To survive a motion to dismiss brought under Rule 12(b)(6), "a complaint must contain sufficient factual matter, accepted as true, to 'state a claim to relief that is plausible on its face.'" Ashcroft v. Iqbal, 556 U.S. 662, 678 (2009) (quoting Bell Atl. Corp. v. Twombly, 550 U.S. 544, 570 (2007)). "A claim has facial plausibility when the plaintiff pleads factual content that allows the court to draw the reasonable inference that the defendant is liable for the misconduct alleged." Iqbal, 556 U.S. at 678. In deciding a 12(b)(6) motion, the court must accept as true all well-pleaded allegations in the complaint and draw all reasonable inferences in the plaintiff's favor. See N.J. Carpenters Health Fund v. Royal Bank of Scot. Grp., PLC, 709 F.3d 109, 119-20 (2d Cir. 2013); Chambers v. Time Warner, Inc., 282 F.3d 147, 152 (2d Cir. 2002). The court, however, need not credit "mere conclusory statements," Iqbal, 556 U.S. at 678, nor must it give effect to "legal conclusions couched as factual allegations." Port Dock & Stone Corp. v. Oldcastle Ne., Inc., 507 F.3d 117, 121 (2d Cir. 2007) (citing Twombly, 550 U.S. at 555).

C. Title VII

Title VII of the Civil Rights Act of 1964 provides, in pertinent part, that "[i]t shall be an unlawful employment practice for an employer . . . to discriminate against any individual with respect to his compensation, terms, conditions, or privileges of employment, because of such individual's race, color, religion, sex, or national origin." 42 U.S.C. § 2000e-2(a)(1). "[A]n employer discriminates against a plaintiff by taking an adverse employment action against him." Vega v. Hempstead Union Free Sch. Dist., 801 F.3d 72, 85 (2d Cir. 2015). "An adverse employment action is a materially adverse change in the terms and conditions of employment." Mathirampuzha v. Potter, 548 F.3d 70, 78 (2d Cir. 2008) (internal quotation marks and citation omitted). To be actionable, the adverse change must be "more disruptive than a mere inconvenience or an alteration of job responsibilities." Terry v. Ashcroft, 336 F.3d 128, 138 (2d Cir. 2003) (citation omitted). Examples of materially adverse changes include "termination of employment, a demotion evidenced by a decrease in wage or salary, a less distinguished title, a material loss of benefits, significantly diminished material responsibilities, or other indices unique to a particular situation." Id. Receiving an unfavorable work schedule or assignment is insufficient to state a claim under Title VII, Smalls v. Allstate Ins. Co., 396 F. Supp. 2d 364, 371 (S.D.N.Y. 2005), provided that the changed schedule or assignments "do not 'radically change' the nature of [the] work." Potash v. Fla. Union Free Sch. Dist., 972 F. Supp. 2d 557, 584 (S.D.N.Y. 2013) (quoting Galabya v. N.Y.C. Bd. of Educ., 202 F.3d 636, 641 (2d Cir. 2000)).

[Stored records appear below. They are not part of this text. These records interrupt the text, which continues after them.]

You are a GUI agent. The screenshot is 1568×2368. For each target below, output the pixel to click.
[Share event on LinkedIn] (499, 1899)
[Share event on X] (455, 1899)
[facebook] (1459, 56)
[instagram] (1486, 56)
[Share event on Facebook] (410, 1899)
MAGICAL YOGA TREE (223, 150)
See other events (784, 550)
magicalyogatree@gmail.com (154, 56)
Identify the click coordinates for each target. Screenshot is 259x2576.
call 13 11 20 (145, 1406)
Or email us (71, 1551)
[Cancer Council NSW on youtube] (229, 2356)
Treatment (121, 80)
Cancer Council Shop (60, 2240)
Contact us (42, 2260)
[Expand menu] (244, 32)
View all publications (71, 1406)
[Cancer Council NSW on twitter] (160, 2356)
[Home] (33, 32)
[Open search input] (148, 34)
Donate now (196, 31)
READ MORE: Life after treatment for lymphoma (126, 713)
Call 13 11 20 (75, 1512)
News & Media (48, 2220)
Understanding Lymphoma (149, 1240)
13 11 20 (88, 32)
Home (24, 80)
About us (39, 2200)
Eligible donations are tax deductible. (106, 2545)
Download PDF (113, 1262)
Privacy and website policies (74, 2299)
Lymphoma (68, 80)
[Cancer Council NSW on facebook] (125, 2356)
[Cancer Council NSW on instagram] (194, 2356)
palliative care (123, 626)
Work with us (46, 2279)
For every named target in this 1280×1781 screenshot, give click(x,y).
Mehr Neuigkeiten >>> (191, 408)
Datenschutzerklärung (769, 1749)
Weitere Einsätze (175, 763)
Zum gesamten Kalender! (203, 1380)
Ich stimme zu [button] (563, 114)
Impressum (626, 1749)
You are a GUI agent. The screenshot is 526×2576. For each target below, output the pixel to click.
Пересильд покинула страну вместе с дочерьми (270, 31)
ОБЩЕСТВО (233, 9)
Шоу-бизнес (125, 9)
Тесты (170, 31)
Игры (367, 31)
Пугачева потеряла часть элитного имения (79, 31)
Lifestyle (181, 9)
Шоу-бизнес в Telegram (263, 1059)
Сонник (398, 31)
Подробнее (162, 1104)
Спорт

As relevant here, it is well established that an individual bringing a claim in federal court under Title VII "must first present the claims forming the basis of such a suit in a complaint to the [Equal Employment Opportunity Commission] or the equivalent state agency." Littlejohn v. City of New York, 795 F.3d 297, 322 (2d Cir. 2015) (citations omitted). Claims not raised in an administrative complaint, and thus not exhausted, may still be asserted in a subsequent federal court complaint only "if they are reasonably related to the claim filed with the agency." Id. (internal quotation marks and citation omitted). A claim is reasonably related to the claim filed with the administrative agency "if the conduct complained of would fall within the scope of the [agency's] investigation which can reasonably be expected to grow out of the charge that was made." Deravin v. Kerik, 335 F.3d 195, 200-01 (2d Cir. 2003) (citation omitted).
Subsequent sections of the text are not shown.